» The problem
Everything from the line holding "Click the Withdraw MAXX button" through the final line of the entries below is to be written out exactly, and nothing more; leave out pictures.

» Given information
++++++++++
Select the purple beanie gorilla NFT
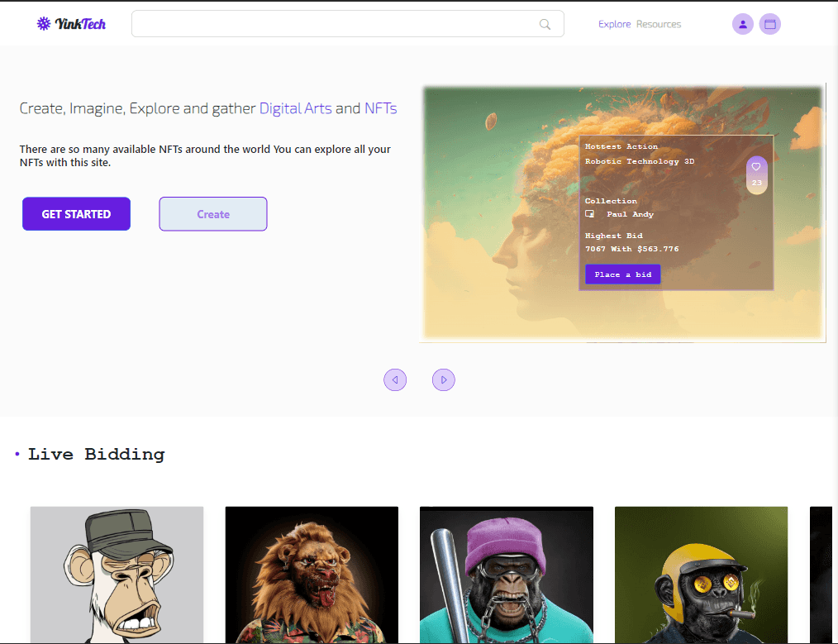Image resolution: width=838 pixels, height=644 pixels. pyautogui.click(x=507, y=574)
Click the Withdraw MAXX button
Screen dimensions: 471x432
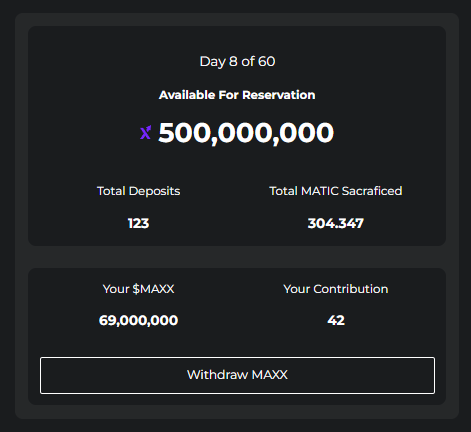(237, 375)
++++++++++
» The completed task
Click the Withdraw MAXX button
Screen dimensions: 471x432
(237, 375)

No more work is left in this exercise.